**PROBLEM REQUIREMENTS**
Rescale the coordinates in the answers by multiplying each by 2.55 and rounding to the nearest whole number, with halves rounded up. Then write out all of the lines below again, requests included.

**SUPPLIED MATERIAL**
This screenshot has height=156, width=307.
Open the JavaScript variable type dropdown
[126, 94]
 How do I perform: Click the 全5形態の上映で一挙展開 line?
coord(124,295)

**CORRECT ANSWER**
This screenshot has height=156, width=307.
Open the JavaScript variable type dropdown
[321, 240]
 How do I perform: Click the 全5形態の上映で一挙展開 line?
coord(316,752)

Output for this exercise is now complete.